Pissed as a pilot?

Unless those had watched the Man Show instead. :slight_smile:

When English pilots started fighting in wars, they could fly only by day, and sadly large numbers of them took one way trips. Those who returned knew damned well that they would not be flying until the next day, and, given the realities of maintenance probably not for several days. They were young, they were much loved by the civilian world, and they got roaring drunk most regularly.

So, the stereotype was born. Nursing it along for a century took only a few affirming incidents.

Tris

Agreed. But… If I could have three, I would be good, as I have flown 54 different types, ( I have been lucky that way ) and I know what I like now but … If just one, then a ‘play, Sunday’ type that is cheap to have and maintain — and rent for ‘go fast’ and ‘distance’…
Yes, $$$$$$$$ and more $$$$$$$$ is the problem…
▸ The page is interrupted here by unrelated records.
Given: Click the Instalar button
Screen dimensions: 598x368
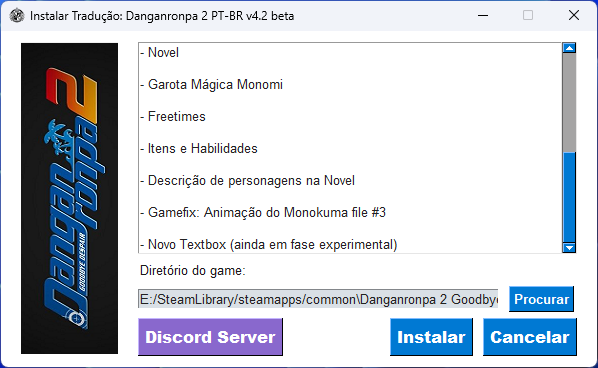Looking at the screenshot, I should tap(431, 337).
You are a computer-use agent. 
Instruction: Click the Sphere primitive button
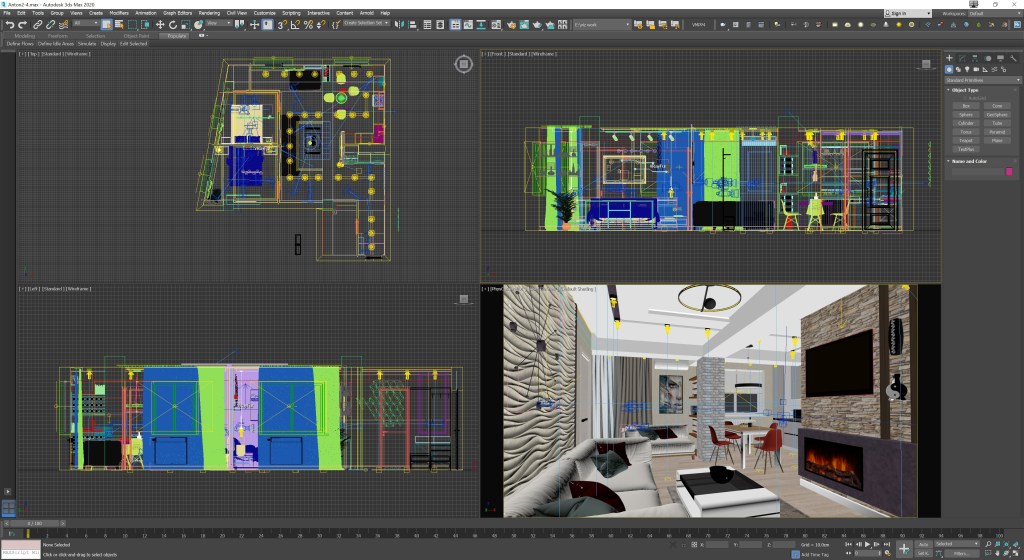[x=965, y=114]
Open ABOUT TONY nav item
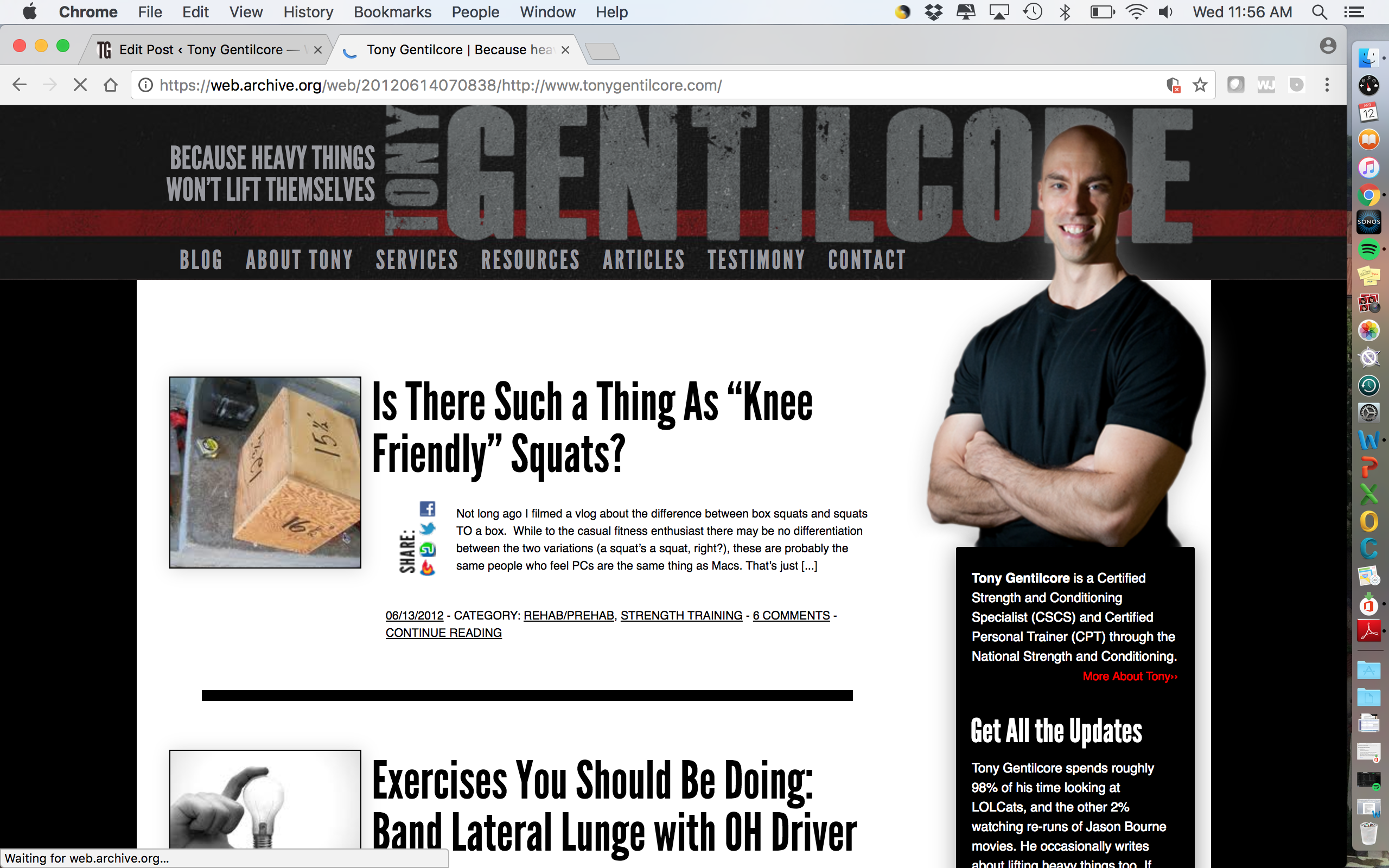Screen dimensions: 1389x868 299,260
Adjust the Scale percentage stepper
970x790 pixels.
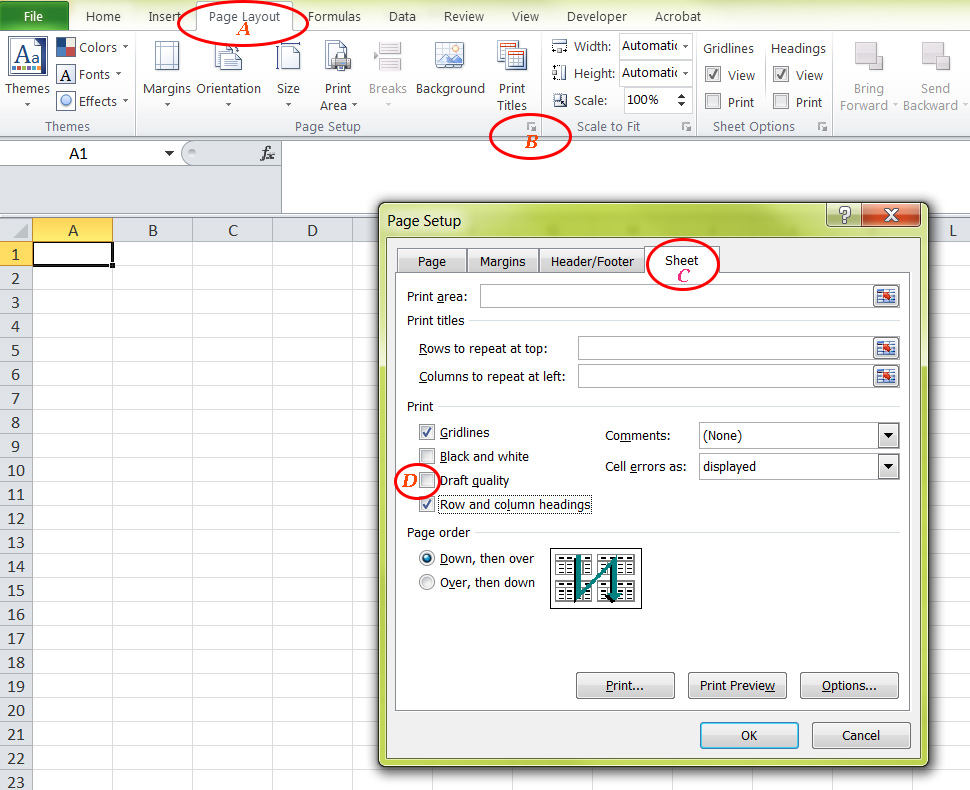coord(681,100)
*:::: off to buy another lotto ticket. ::: *

Since the drinking pilot question has been answered, I have a related one. Back in the early-'80s we’d say ‘pissed as a parrot’. I don’t remember why. I’ve never seen a parrot drunk. Did anyone else say that?

Time to post this video:

:smiley: :smiley: :smiley: :smiley: :smiley:

I’ve never said it, but I did have a pet parrot get drunk once (they do get into things, and apparently they do like alcohol).

VERY drunk. VERY drunk indeed. Much staggering, much loud singing… fortunately he was a happy, friendly drunk as parrots have a formidable bite when angry.

Next morning the parrot was very hungover.

He NEVER touched alcohol again, nothing but plain water for the rest of his life. I don’t know why they call them dumb animals - that seemed a much more intelligent response that what I’ve seen on college campuses to a roaring bender + morning after.